Since there are usually just a very small number of install scripts in place for an application (even a long-lived application), the latter style using full version prefix without sub-directories is preferred for install scripts.
Typically, an application will start with just one install script (to install the very first version of the application), and then author many piecemeal upgrades in individual upgrade scripts. In order to make the process of installation easier and quicker, an application can choose to create subsequent install scripts that compress many iterations' worth of upgrades into a single file.
The upgrade
directory contains scripts
that will take an existing database installation to another version.
Each script has an explicit semantic version associated with it.
Each script contains both the actions needed to upgrade to a later version as well as the actions to roll back, in a single file. Thus, the version associated with a file represents either:
In order to support upgrade and roll-back actions in the same file, a
magic separator line consisting of the text "--//@UNDO
" must be in place somewhere in the file.
All the upgrade actions must be listed first, followed by the magic
separator, followed by the roll-back actions.
Figure 5.3, “An example upgrade script” shows a simple example.
Figure 5.3. An example upgrade script
-- Upgrade portions of the script go here. ALTER TABLE human_being ADD weight_in_kg DECIMAL(5,2) NULL; --//@UNDO -- Roll-back statments now follow. ALTER TABLE human_being DROP COLUMN weight_in_kg;
dbmig adopted this convention of using a magic separator from DBDeploy.
In order to associate a semantic version with a script, a filename convention must be adopted. One can either prefix a script with the full semantic version, or place the script under a sub-directory named after the major/minor/patch part of the version and then prefix the script with the script number. Figure 5.4, “Upgrade directory using files in versioned sub-directories” and Figure 5.5, “Upgrade directory using files with full version prefix” show example directories employing both naming conventions.
Figure 5.4. Upgrade directory using files in versioned sub-directories
my_db/ upgrade/ 1.3.0/ 0001_new_columns_on_foo_table.sql 0002_foo_field_lengths_increased.sql 2.0.0/ 0001_add_the_quux_table.sql
Figure 5.5. Upgrade directory using files with full version prefix
my_db/ upgrade/ 1.3.0+script.0001_new_columns_on_foo_table.sql 1.3.0+script.0002_foo_field_lengths_increased.sql 2.0.0+script.0001_add_the_quux_table.sql
Note that leading zeroes may be used in filenames as a convenience measure (to allow lexicographical order to match numerical order), but they will be stripped by dbmig when intrepreted to a real SemVer.
Since a given release of a database is usually composed of many scripts (usually covering different features and written by different developers), the versioned sub-directory style is preferred for upgrade scripts.
The latest
directory contains scripts
that represent the latest bleeding edge state of the database schema
without any explicit version associated, designed
to be used on a target environment where no existing database is already
in place.
Usage of this directory is not yet implemented in dbmig.
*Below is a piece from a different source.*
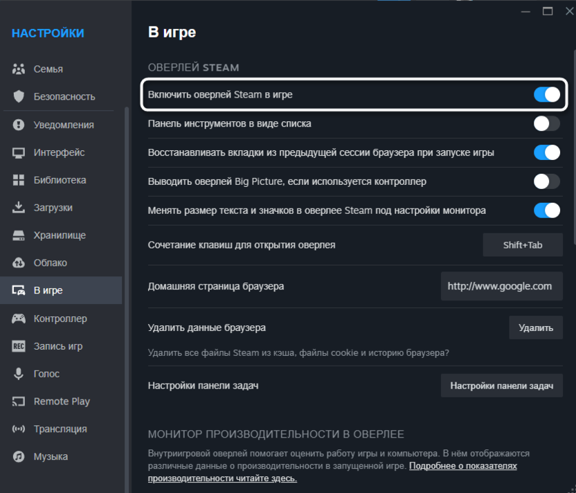The height and width of the screenshot is (493, 576).
Task: Disable the 'Включить оверлей Steam в игре' toggle
Action: click(x=546, y=95)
Documentation will be written accordingly once the feature is available.
Documentation incomplete - watch this space
The supplied command-line program, called
dbmig
, provides almost all functionality
required in order to manage and deploy database source code. The
following terminology is used:
The connection string format that dbmig uses is governed in reality by
the database library that is used internally. It is supplied using
the --target
option. Examples are
shown in Figure 7.1, “Connection String Examples”.
Figure 7.1. Connection String Examples
postgresql://dbname=<mydb> postgresql://dbname=<mydb> user=someone password=hunter2
dbmig's show
command will print the
currently-installed version of a given database target.
$ dbmig --target=<conn_str> show Version installed: 1.3.0+script.1
By default, dbmig will assume that the root level of the repository
(i.e. where your database schema source code is) to use is in the
current working directory. This can be overridden by the
--repo-dir
option if needed.
$ cd ~/path/to/my/database/repository $ dbmig ... (assumes repository is current working directory) $ cd ~ $ dbmig --repo-dir=~/path/to/my/database/repository ... (takes repository directory as specified)
dbmig's migrate
command will allow you
to attempt to move a given target database installation to a new
version, using the various scripts in the source repository specified.
It doesn't matter what version is currently installed in the target environment (if any at all); dbmig will work out the right steps to take. If specified with no further arguments, dbmig will attempt to migrate to the latest available version in the repository.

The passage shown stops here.